• Sales of new cars in the U.K. plunged by 44.4% in March
  • Demand from private buyers and larger fleets dropped by 40.4% and 47.4%, respectively
  • SMMT now projects overall U.K. auto sales in 2020 will drop by 25% from 2019 data

Sales of new cars in the U.K. plunged by 44.4% in March as the coronavirus pandemic shut down auto plants in Britain and Europe and also closed showrooms.

Only 254,684 cars were sold in the U.K. in March, a two-decade low. The Society of Motor Manufacturers and Traders, or SMMT, said the decline was worse than what was experienced during the 2008-2009 financial crisis.

Demand from private buyers and larger fleets dropped by 40.4% and 47.4%, respectively, in March.

However, in a bright spot, sales of battery electric vehicles almost tripled to 11,694 units in March, representing 4.6% of the market, while sales of plug-in hybrids grew by 38%.

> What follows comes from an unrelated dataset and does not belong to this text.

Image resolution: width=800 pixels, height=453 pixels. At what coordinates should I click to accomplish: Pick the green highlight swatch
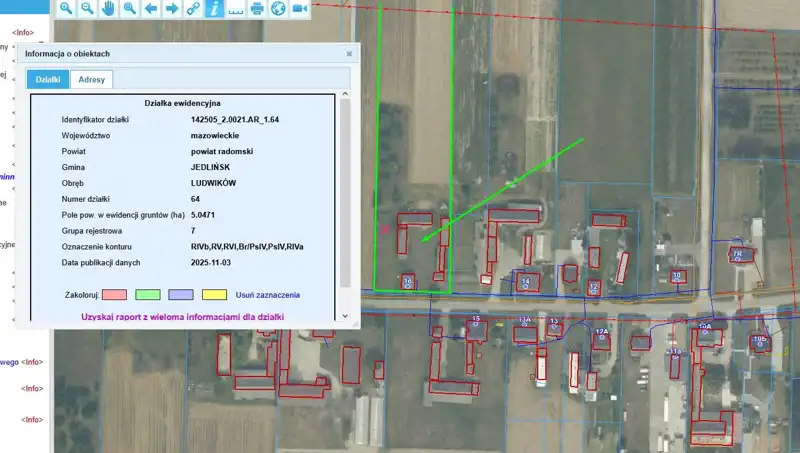pyautogui.click(x=148, y=295)
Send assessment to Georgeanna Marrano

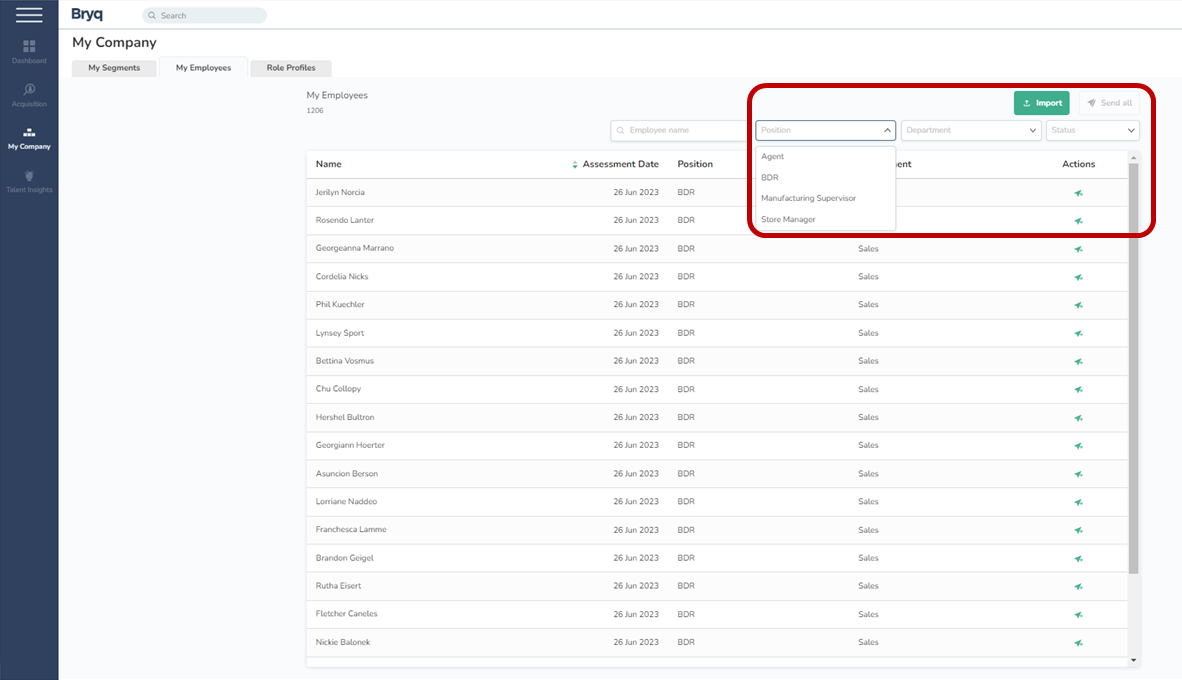click(1078, 249)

Still, SMMT now projects that overall U.K. auto sales in 2020 will amount to 1.73 million units, a 23% drop from previous expectations and a 25% plunge from 2019 figures.

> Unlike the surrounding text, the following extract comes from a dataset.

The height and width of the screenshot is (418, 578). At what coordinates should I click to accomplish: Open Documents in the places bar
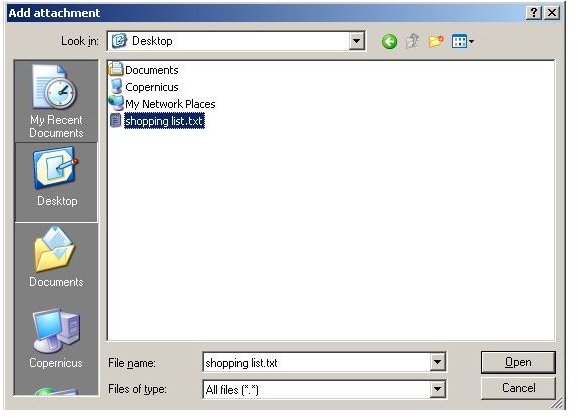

“With the country locked down in crisis mode for a large part of March, this decline will come as no surprise,” said Mike Hawes, SMMT Chief Executive. “We should not, however, draw long-term conclusions from these figures other than this being a stark realization of what happens when economies grind to a halt.”

Hawes added: “How long the market remains stalled is uncertain, but it will reopen and the products will be there. In the meantime, we will continue to work with government to do all we can to ensure the thousands of people employed in this sector are ready for work and Britain gets back on the move.”

Auto sales were even worse in France and Spain, dropping 72% and 69%, respectively, in March. Italian sales plunged by 85%.

In Britain, Jaguar Land Rover, Toyota Motor Corp. (TM) and Nissan Motor (NSANY), among other automakers, have temporarily shut down production.

The Guardian reported that traditionally March has been one of the strongest months for U.K. auto sales due to the issuance of new license plates.

March accounted for almost 20% of total new car registrations in 2019.

JP Morgan warned that the second quarter may be even worse for the global auto industry – they project a 19% drop in production in Europe, the Americas and China.

Ian Henry, of the consultancy AutoAnalysis, estimated that each week of plant closures in Europe will cost the industry an additional $8.6 billion in lost production value.

When auto plants can reopen depend upon the logistics of international supply chains, he added, also noting that one cannot predict the mood of the consumer once the pandemic passes.

“What will be the state of consumer demand after this?” Henry said. “Will the man in the street want to buy a new car? A huge proportion of cars go to companies and fleet managers won’t be looking to buy cars for executives.”

Given the ongoing woes in the British and European auto markets, the European Automobile Manufacturers’ Association, or ACEA, has called for a far-reaching trade agreement between the U.K. and the continent that reflects the importance of their intertwined auto industries. Otherwise, ACEA warned, the industry would suffer damage and may also scuttle the development and roll-out of electric vehicles.

ACEA pointed out that in prior years, nearly 3 million motor vehicles valued at $58.3 billion were traded between the EU and the U.K., while the trade in automotive parts accounted for almost $15.1 billion (about 30,000 parts are used in the construction of a single car).

“With this interdependence in mind, it is essential that tariff-free trade and an open flow of goods and services are a cornerstone of the ongoing negotiations between the EU and the U.K.,” said ACEA’s Director General, Eric-Mark Huitema. “Any future trade agreement must therefore combine zero tariffs, workable rules of origin, simplified customs requirements and ensure the absence of technical barriers to trade.”

ACEA also called for special consideration to the trade in batteries for electric vehicles, since both EU and U.K. lack battery manufacturing capacity.

“Developing and deploying battery technologies is a fundamental challenge for the automotive industry, it is also key to Europe’s ambitious climate agenda,” added Huitema. “The rules of the future trade deal should not limit manufacturers’ ability to bring low- and zero-emission technologies to the market.”

Huitema further warned that the “clock is ticking for these complex negotiations, and we are very concerned that the time remaining under the transitional arrangement is insufficient, especially given the on-going COVID-19 crisis. Such an outcome would be catastrophic to the automotive sector, and to the European economy in general, and should be avoided at all reasonable cost.”